Astro do boxe como campeão dos pesos pesados, Mike Tyson quase realizou um dos sonhos de qualquer amante de lutas. Em 2006, o norte-americano ficou perto de assinar um contrato para lutar no Pride, contra dois astros do vale-tudo. No entanto, o acordo não foi levado adiante, segundo o site Head Kick Legend, dos EUA. A publicação cita documentos antigos do Pride que teriam vazado.
Torneio japonês que já foi o maior do MMA, o Pride teria feito um acordo para realizar lutas de Tyson, levando em conta que o ex-pugilista sempre foi amante do vale-tudo - ele chegou a dar entrevista com camiseta do brasileiro Vitor Belfort.
Os dois rivais cotados para enfrentar o ex-peso pesado eram ninguém menos do que Mirko Cro Cop e Fedor Emelianenko, duas lendas do MMA. O trio faria duelos nas regras do boxe.
A jogada de marketing do Pride era grande, com a tentativa de se alçar no mercado global. Contar com Tyson, um nome de peso, atrairia torcedores e patrocinadores.
Segundo o site, o primeiro encontro entre Mike Tyson e o presidente do Pride, Nobuyuki Sakakibara, ocorreu em abril de 2006, na China, quando o norte-americano viajou para fazer uma tatuagem de Mao Tse Tung.

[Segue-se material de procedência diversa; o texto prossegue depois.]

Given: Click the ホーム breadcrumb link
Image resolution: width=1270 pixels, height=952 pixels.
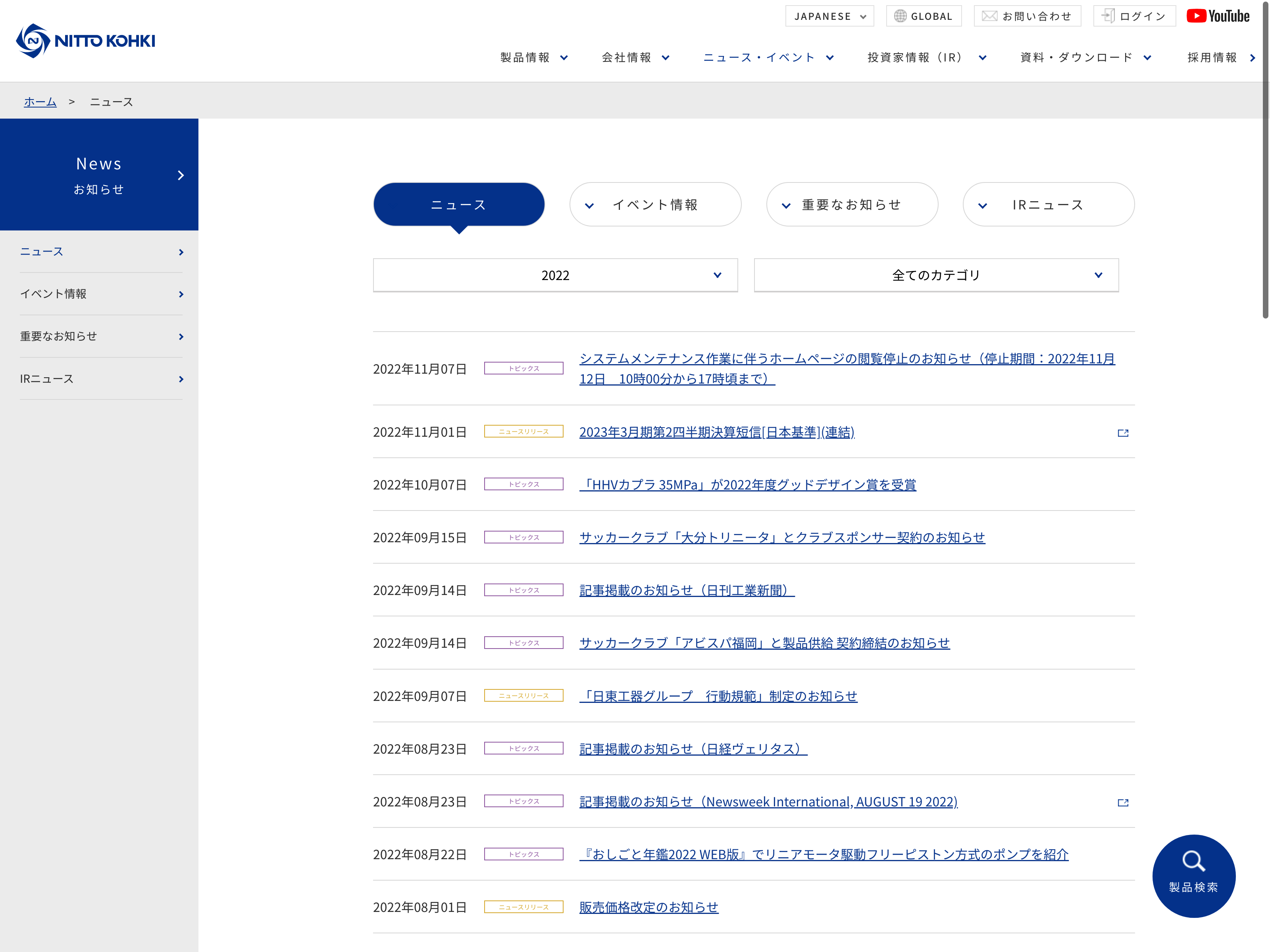Looking at the screenshot, I should [x=40, y=102].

O dirigente informou que estava planejando uma turnê mundial do evento. Primeiro, Tyson lutaria no boxe contra Fedor e Cro Cop, em países como Rússia e China. O objetivo levava em conta uma expansão para os Estados Unidos.
Apesar dos planos grandiosos e do contato direto com o lutador, Tyson acabou mudando de ideia. Depois de estar presente em uma coletiva de imprensa do Pride, sumiu do mapa e rejeitou todas as ofertas, deixando para trás uma chance de retornar aos ringues e até, quem sabe, arriscar-se em um combate de MMA.